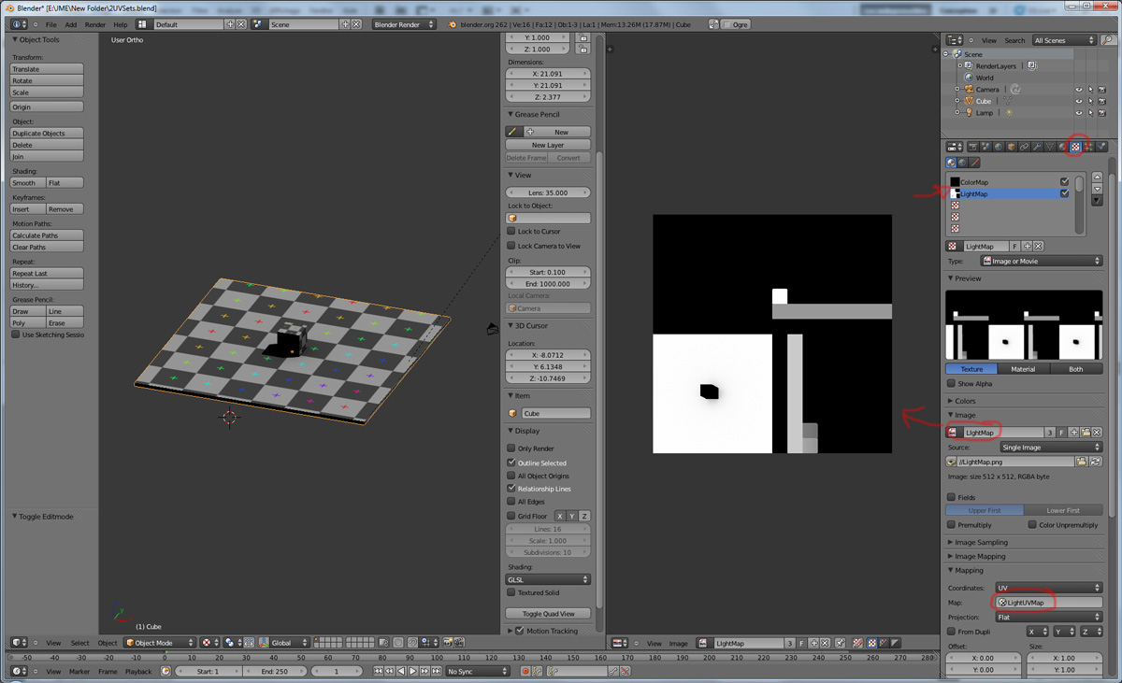Image resolution: width=1122 pixels, height=683 pixels.
Task: Click the World properties tab icon
Action: pos(999,147)
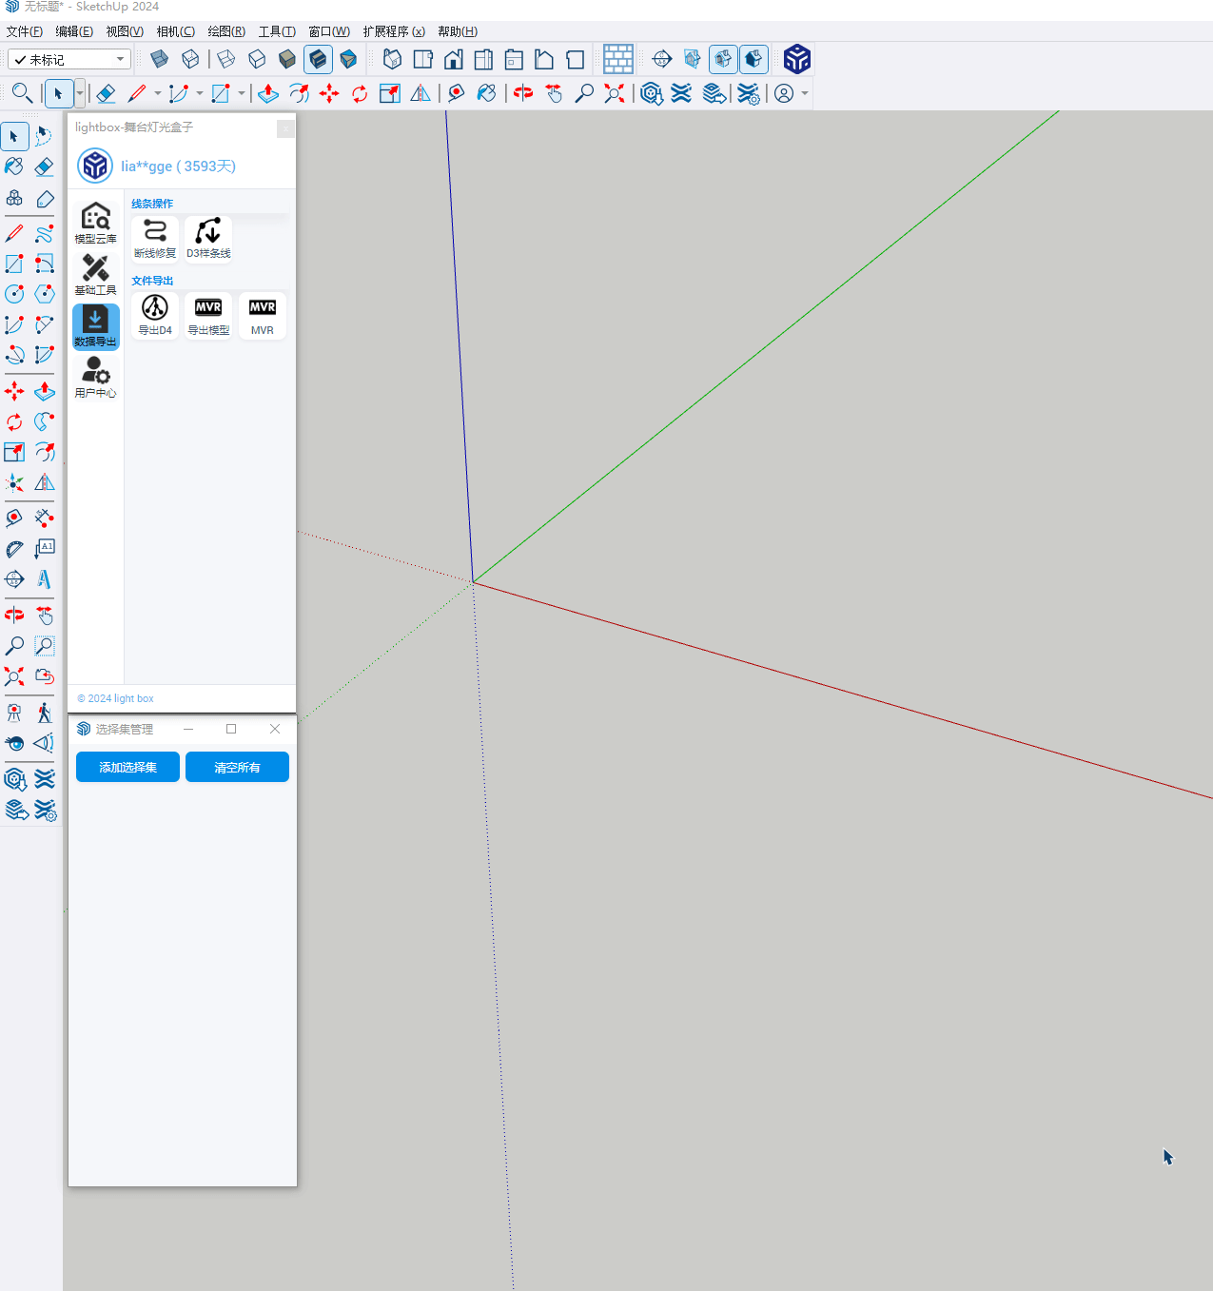
Task: Click the 添加选择集 button
Action: click(x=127, y=767)
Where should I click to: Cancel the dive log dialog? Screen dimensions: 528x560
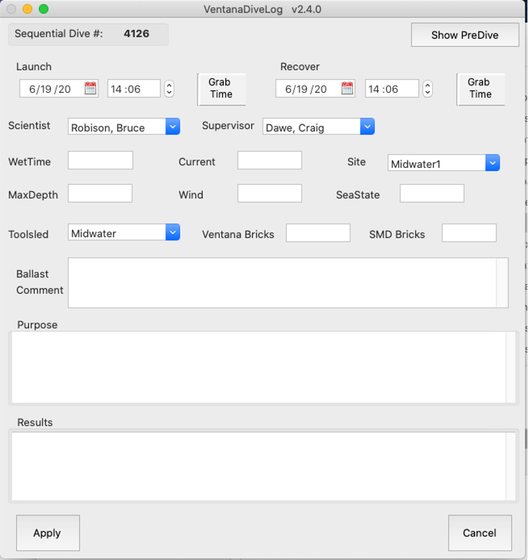tap(479, 533)
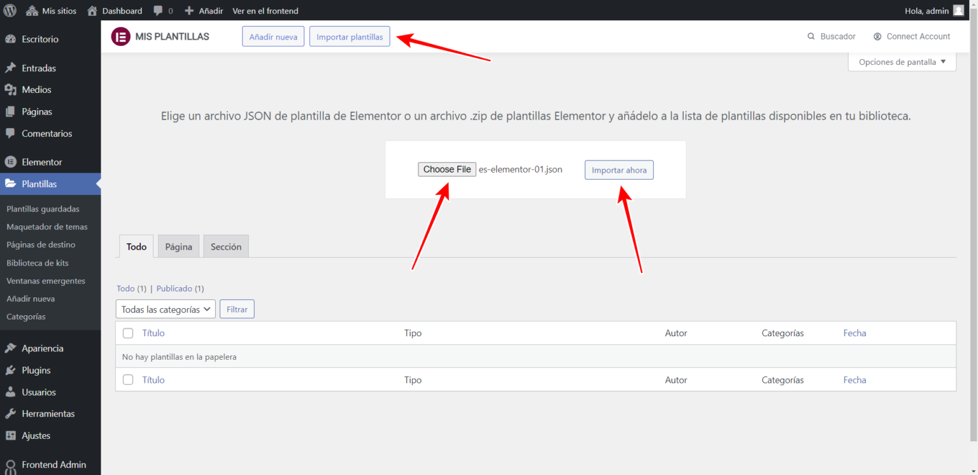Click the Importar plantillas button

pos(350,36)
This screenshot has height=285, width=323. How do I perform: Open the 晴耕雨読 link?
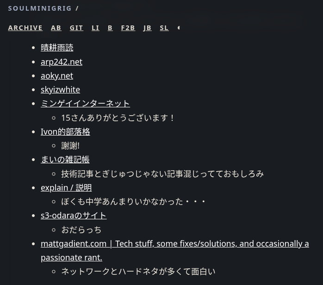point(57,48)
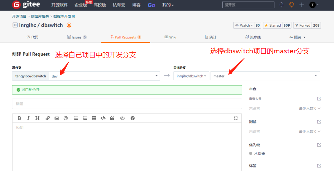The height and width of the screenshot is (171, 334).
Task: Expand the target branch dropdown showing master
Action: click(265, 76)
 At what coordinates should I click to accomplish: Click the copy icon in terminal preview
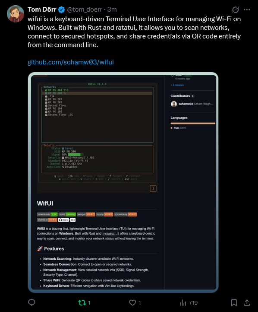pyautogui.click(x=153, y=188)
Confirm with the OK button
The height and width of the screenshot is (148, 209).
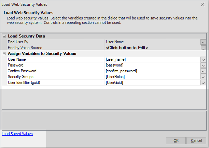pos(176,140)
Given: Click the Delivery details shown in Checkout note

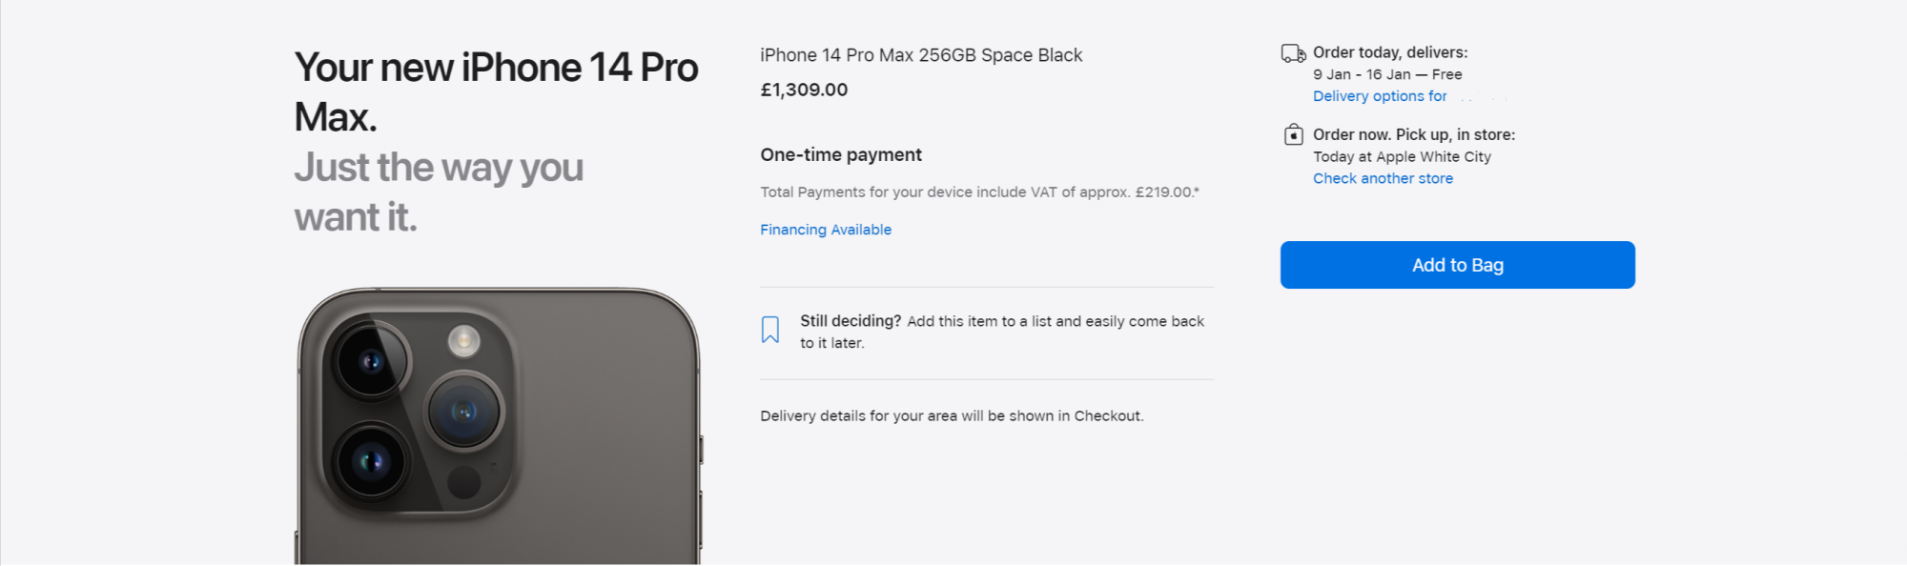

******************************

## REQUIREMENT
Copy exactly the lines from the one containing "This screenshot has" to the end of the records, both included, and leave the pictures out.

## EXERCISE OUTPUT
This screenshot has height=285, width=323. How do I perform: Open the 晴耕雨読 link?
point(57,48)
The height and width of the screenshot is (171, 334).
Task: Expand the target branch dropdown showing master
Action: click(265, 76)
 At what coordinates should I click to accomplish: Click the copy icon in terminal preview
pyautogui.click(x=153, y=188)
Confirm with the OK button
The height and width of the screenshot is (148, 209).
pos(176,140)
Given: Click the Delivery details shown in Checkout note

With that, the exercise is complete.